Direction A: Reproduce the rows below without any changes, starting at the line that contains "Click the text 'his response was'" and ending at the line that contains "pyautogui.click(x=287, y=98)", and leave the pictures out of your answer.

Text block:
-- begin --
Tuesday, July 22, 2008

Going to speak at DjangoCon!

Wow, my name is on the DjangoCon schedule on Sunday, 2:25 pm. Jim Baker told me about it just a few days ago. This may be a bit surprising, but looks like the whole DjangoCon is a bit surprising.

I can hardly believe that I'm going to be there, and I'm extremely happy to have this opportunity to meet the Django community and to show what we are doing on this GSoC-funded project of getting Django running on Jython and integrating it with some cool JVM stuff.

Well, I still have to do all the paper-work (I don't have a US visa yet, this is going to be my first visit to the country), and there is not too much time to do it. Not to mention that I've to practice my spoken English. But we humans are optimistic by nature, and I think that such optimism let us do most of the great things we do!

Sunday, July 20, 2008

The Jython Import Logic

Motivation


I think the coolest feature of Jython is the seamless integration with Java. Let say you have the following java class:

package com.leosoto;
public class HelloWorld {
public void hello() {
System.out.println("Hello World");
}
public void hello(String name) {
System.out.printf("Hello %s!", name);
}
}

If the class is on the classpath when you start Jython, using it from python code is straightforward:

>>> from com.leosoto import HelloWorld
>>> h = HelloWorld()
>>> h.hello()
Hello World
>>> h.hello("joe")
Hello joe!

Now, did you knew that if the class was not pointed by the classpath, we could also package it on a jar, and the following would also work:

>>> import sys
>>> sys.path.append('/path/to/helloworld.jar')
>>> from com.leosoto import HelloWorld

Until yesterday, I didn't knew!

Since part of my GSoC project is to come with a way to package Django projects in a single distributable war file, I've spent a complete day reading and playing with the Jython import logic, and here is what I got.

Not much different than Python, right?


First of all, Jython is an implementation of the Python language. So the import mechanism follow strictly what is know as PEP 302: import hooks. I don't want to repeat what is documented there, but a quick explanation is in order:

  • First, try custom importers registered on sys.meta_path. If one of them is capable of importing the requested module, we are done.

  • For each entry of sys.path:

    • Find the first hook registered on sys.path_hookthat can handle the path entry (for example, zipimport is registered there and handle all "*.zip" paths)
-- end --
Dataset rows:
-- begin --
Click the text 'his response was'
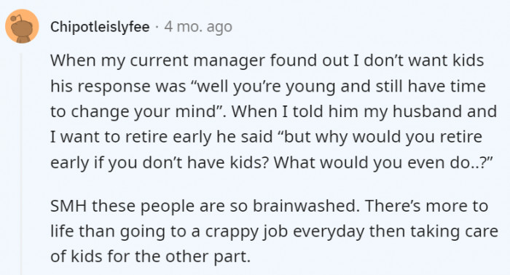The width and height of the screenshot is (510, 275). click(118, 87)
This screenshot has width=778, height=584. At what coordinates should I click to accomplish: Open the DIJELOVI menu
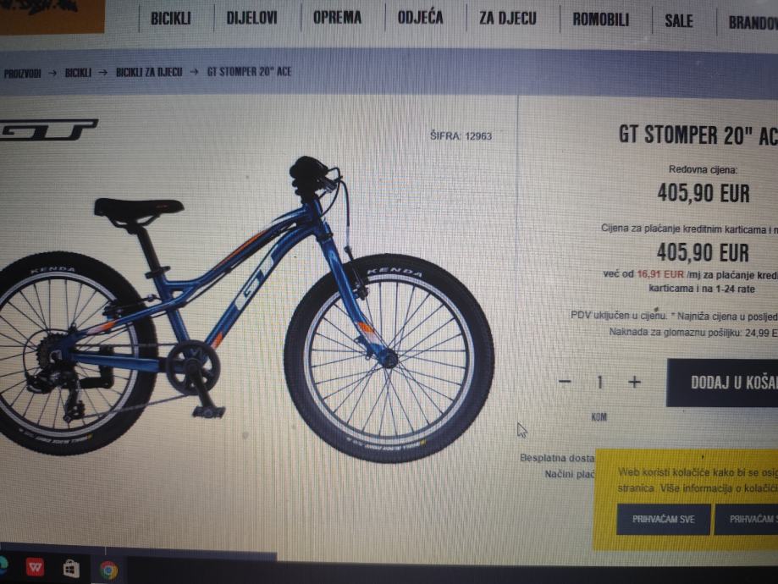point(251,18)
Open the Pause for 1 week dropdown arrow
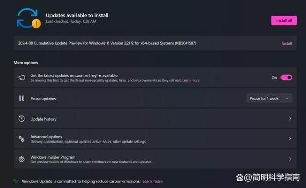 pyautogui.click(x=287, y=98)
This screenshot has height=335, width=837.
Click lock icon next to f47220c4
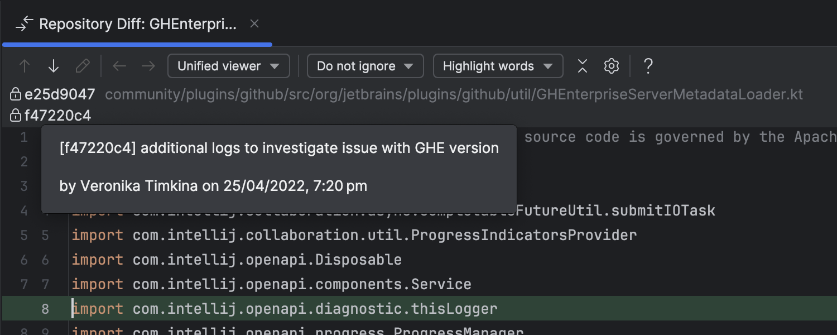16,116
-- end --
-- begin --
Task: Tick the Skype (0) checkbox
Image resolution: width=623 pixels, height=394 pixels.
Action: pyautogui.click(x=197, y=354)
-- end --
Direction B: Write out the part of the Django and Jython blog text starting at "Tuesday, July 22, 2008" and ending at "cool JVM stuff.", without any changes.

Final result A:
Click the text 'his response was'
The width and height of the screenshot is (510, 275). click(118, 87)
This screenshot has width=778, height=584. At what coordinates should I click to accomplish: Open the DIJELOVI menu
point(251,18)
Open the Pause for 1 week dropdown arrow
 pyautogui.click(x=287, y=98)

Final result B:
Tuesday, July 22, 2008

Going to speak at DjangoCon!

Wow, my name is on the DjangoCon schedule on Sunday, 2:25 pm. Jim Baker told me about it just a few days ago. This may be a bit surprising, but looks like the whole DjangoCon is a bit surprising.

I can hardly believe that I'm going to be there, and I'm extremely happy to have this opportunity to meet the Django community and to show what we are doing on this GSoC-funded project of getting Django running on Jython and integrating it with some cool JVM stuff.